TAKE an old English folktale - the one about a farm boy who unwisely trades the family cow for some beans that then grow into a giant beanstalk - give the story a few tweaks, an action-adventure twist, CGI-infused scenes plus a giant budget to match, and the result is Jack the Giant Slayer, a movie that (among other things) reinforces the notion that big is not necessarily better.
It also took one replacement director, three scriptwriters and several production delays before Jack made it to the big screen, but Bryan Singer (The Usual Suspects, Valkyrie) has fashioned an entertaining - if less-than-inspired - variation on a classic tale. Movies that take on the once-upon-a-time theme are predictable by definition, and this is no exception.

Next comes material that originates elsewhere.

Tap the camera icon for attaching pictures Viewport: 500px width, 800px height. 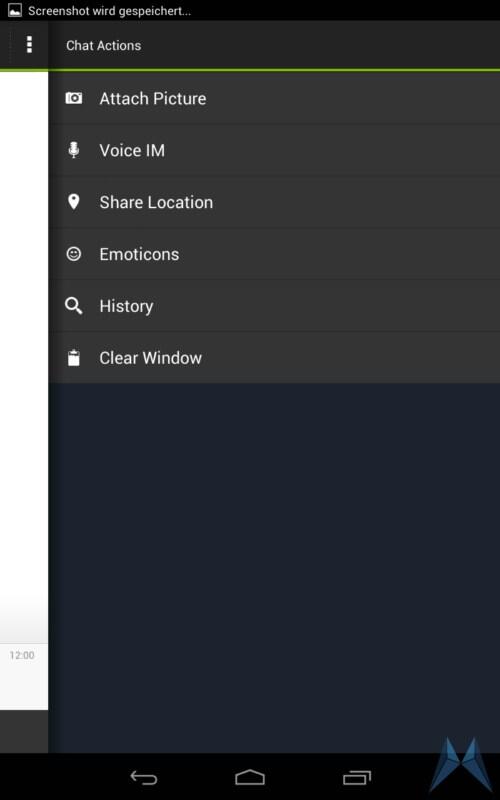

The film targets grown-ups as well as a younger demographic by blending elements of a traditional fairy tale (idealistic princess, naive-but-brave commoner, one-dimensional villain and his even more cartoonish sidekick) with a modern approach (man-eating giants and more violence than viewers might expect). In between, the movie retains its sense of humour - a mood reflected mostly in the presence of Ewan McGregor's comically weird hairstyle.
The blood of Englishmen is high on the agenda in this retelling, which manages to blur the line between myth and reality. Farmhand Jack (Nicholas Hoult) is instructed by his uncle to head to market and sell the family horse. Instead, he helps to save the honour of young Princess Isabelle (Eleanor Tomlinson), who has a habit of sneaking out of the family castle in search of adventure, much to the chagrin of her father the king (Ian McShane) and Elmont (McGregor), the captain of the royal guard.

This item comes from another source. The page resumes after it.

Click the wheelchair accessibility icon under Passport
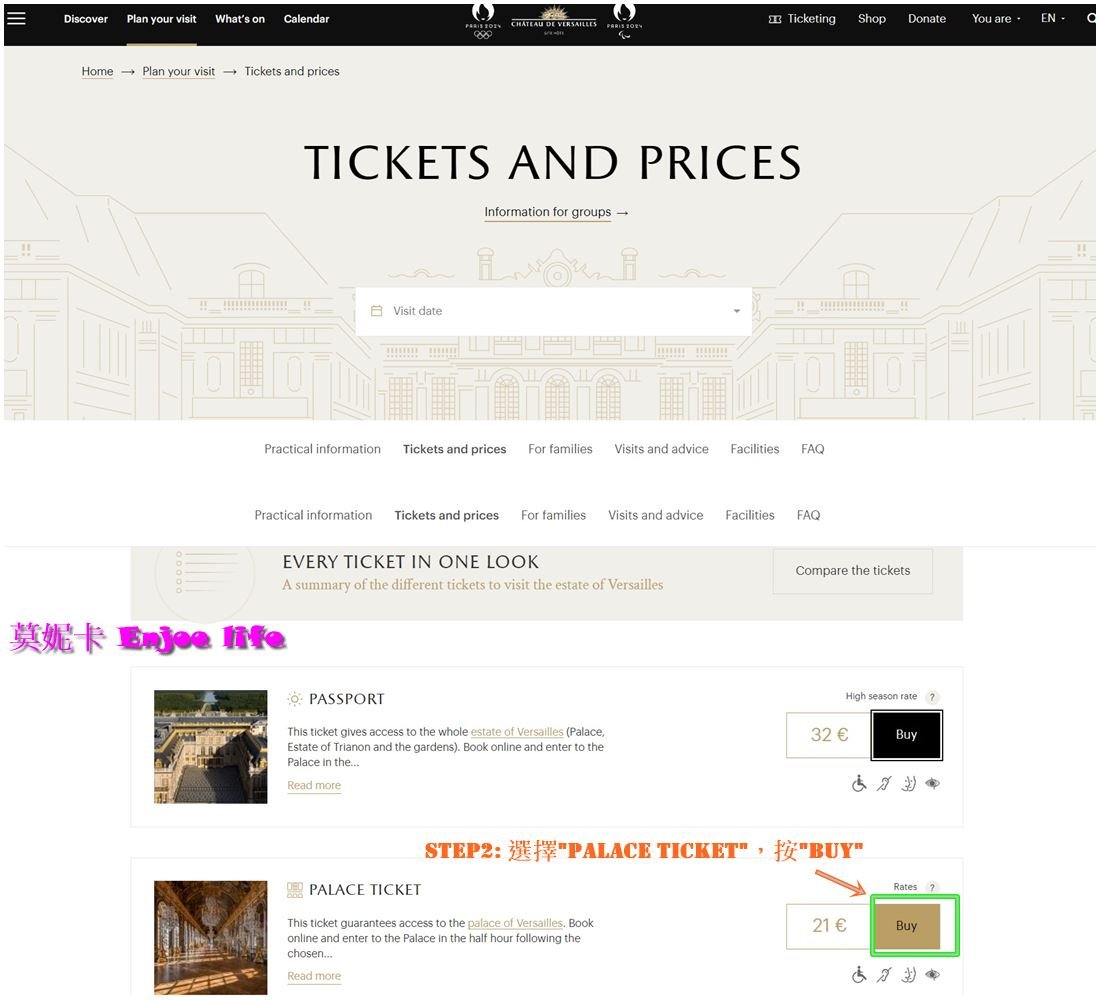This screenshot has height=1000, width=1100. (859, 784)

Jack and Isabelle have grown up loving the same fairy tale about a hostile race of giants living in a mythical world between heaven and earth. These parallel worlds are fated to converge, thanks to circumstances and a plot by the evil Roderick (Stanley Tucci), whose craving for world domination involves summoning the giants down to wreak havoc on earth. The gap between man and monster is bridged, courtesy of a bean that sprouts up to reach the sky and beyond.
Isabelle is captured by the giants and a rescue party led by Elmont and Jack climb the beanstalk, with unfortunate results. An ancient crown provides Roderick with power that goes quickly to Roderick's head, while the heavies are ugly and uncouth, conversing among themselves in cockney accents to emphasise the point. They are led by Fallon, a two-headed beast (voiced by Bill Nighy and John Kassir) with vastly different intellects but similar designs on Isabelle.
Jack the Giant Slayer is not entirely wholesome family fare but it qualifies as lightweight entertainment nevertheless. By the time the last bean is spilled, so to speak, the integrity of the original tale has been breached - but not fully compromised. In Hollywood, unlike in real life, the odds are generally in favour of happily ever after.